** What you should do **
Can you swap "Locate an element on the screen" for "Point out an element on the screen" throughout the material and give the lines back otherwise unchanged?

[Records from a dataset]
↓↓↓

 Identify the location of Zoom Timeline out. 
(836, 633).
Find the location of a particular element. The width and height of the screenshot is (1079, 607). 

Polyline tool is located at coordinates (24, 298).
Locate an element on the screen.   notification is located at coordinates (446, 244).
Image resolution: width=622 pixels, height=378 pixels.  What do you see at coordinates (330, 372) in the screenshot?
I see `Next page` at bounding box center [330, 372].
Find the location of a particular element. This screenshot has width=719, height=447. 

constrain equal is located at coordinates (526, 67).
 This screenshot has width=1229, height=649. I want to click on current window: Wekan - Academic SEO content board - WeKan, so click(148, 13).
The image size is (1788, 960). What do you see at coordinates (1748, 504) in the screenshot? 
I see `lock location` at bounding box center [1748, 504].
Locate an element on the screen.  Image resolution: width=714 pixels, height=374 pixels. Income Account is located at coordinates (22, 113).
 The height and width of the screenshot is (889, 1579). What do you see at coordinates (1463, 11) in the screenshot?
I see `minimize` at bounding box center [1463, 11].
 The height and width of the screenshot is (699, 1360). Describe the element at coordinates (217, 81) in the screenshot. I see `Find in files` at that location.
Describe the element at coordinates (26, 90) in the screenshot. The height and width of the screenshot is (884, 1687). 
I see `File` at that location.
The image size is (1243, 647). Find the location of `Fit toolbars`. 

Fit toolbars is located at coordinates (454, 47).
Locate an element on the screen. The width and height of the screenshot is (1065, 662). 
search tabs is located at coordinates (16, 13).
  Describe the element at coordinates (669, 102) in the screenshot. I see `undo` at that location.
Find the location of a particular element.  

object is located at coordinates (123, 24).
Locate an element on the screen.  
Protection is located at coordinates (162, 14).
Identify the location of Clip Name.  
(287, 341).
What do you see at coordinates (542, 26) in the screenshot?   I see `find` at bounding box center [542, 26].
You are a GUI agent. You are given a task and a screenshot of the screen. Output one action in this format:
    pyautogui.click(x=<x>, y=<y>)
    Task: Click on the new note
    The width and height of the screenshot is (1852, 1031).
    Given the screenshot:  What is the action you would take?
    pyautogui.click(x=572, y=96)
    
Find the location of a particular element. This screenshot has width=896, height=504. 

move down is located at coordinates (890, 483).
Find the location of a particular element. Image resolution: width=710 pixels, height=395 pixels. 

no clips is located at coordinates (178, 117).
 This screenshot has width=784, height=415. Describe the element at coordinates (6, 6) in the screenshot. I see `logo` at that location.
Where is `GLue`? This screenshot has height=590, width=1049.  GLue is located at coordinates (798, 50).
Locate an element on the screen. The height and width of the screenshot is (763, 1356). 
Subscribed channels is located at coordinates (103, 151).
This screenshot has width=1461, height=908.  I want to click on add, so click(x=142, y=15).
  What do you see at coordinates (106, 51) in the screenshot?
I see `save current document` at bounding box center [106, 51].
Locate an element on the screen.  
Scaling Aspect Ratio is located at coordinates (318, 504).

↑↑↑

** Exercise response **
 Identify the location of Zoom Timeline out. 
(836, 633).
Find the location of a particular element. The width and height of the screenshot is (1079, 607). 

Polyline tool is located at coordinates (24, 298).
Point out an element on the screen.   notification is located at coordinates (446, 244).
Image resolution: width=622 pixels, height=378 pixels.  What do you see at coordinates (330, 372) in the screenshot?
I see `Next page` at bounding box center [330, 372].
Find the location of a particular element. This screenshot has width=719, height=447. 

constrain equal is located at coordinates (526, 67).
 This screenshot has width=1229, height=649. I want to click on current window: Wekan - Academic SEO content board - WeKan, so click(148, 13).
The image size is (1788, 960). What do you see at coordinates (1748, 504) in the screenshot? 
I see `lock location` at bounding box center [1748, 504].
Point out an element on the screen.  Image resolution: width=714 pixels, height=374 pixels. Income Account is located at coordinates (22, 113).
 The height and width of the screenshot is (889, 1579). What do you see at coordinates (1463, 11) in the screenshot?
I see `minimize` at bounding box center [1463, 11].
 The height and width of the screenshot is (699, 1360). Describe the element at coordinates (217, 81) in the screenshot. I see `Find in files` at that location.
Describe the element at coordinates (26, 90) in the screenshot. The height and width of the screenshot is (884, 1687). 
I see `File` at that location.
The image size is (1243, 647). Find the location of `Fit toolbars`. 

Fit toolbars is located at coordinates (454, 47).
Point out an element on the screen. The width and height of the screenshot is (1065, 662). 
search tabs is located at coordinates (16, 13).
  Describe the element at coordinates (669, 102) in the screenshot. I see `undo` at that location.
Find the location of a particular element.  

object is located at coordinates (123, 24).
Point out an element on the screen.  
Protection is located at coordinates (162, 14).
Identify the location of Clip Name.  
(287, 341).
What do you see at coordinates (542, 26) in the screenshot?   I see `find` at bounding box center [542, 26].
You are a GUI agent. You are given a task and a screenshot of the screen. Output one action in this format:
    pyautogui.click(x=<x>, y=<y>)
    Task: Click on the new note
    The width and height of the screenshot is (1852, 1031).
    Given the screenshot:  What is the action you would take?
    pyautogui.click(x=572, y=96)
    
Find the location of a particular element. This screenshot has width=896, height=504. 

move down is located at coordinates (890, 483).
Find the location of a particular element. Image resolution: width=710 pixels, height=395 pixels. 

no clips is located at coordinates (178, 117).
 This screenshot has width=784, height=415. Describe the element at coordinates (6, 6) in the screenshot. I see `logo` at that location.
Where is `GLue`? This screenshot has height=590, width=1049.  GLue is located at coordinates (798, 50).
Point out an element on the screen. The height and width of the screenshot is (763, 1356). 
Subscribed channels is located at coordinates (103, 151).
This screenshot has width=1461, height=908.  I want to click on add, so click(x=142, y=15).
  What do you see at coordinates (106, 51) in the screenshot?
I see `save current document` at bounding box center [106, 51].
Point out an element on the screen.  
Scaling Aspect Ratio is located at coordinates (318, 504).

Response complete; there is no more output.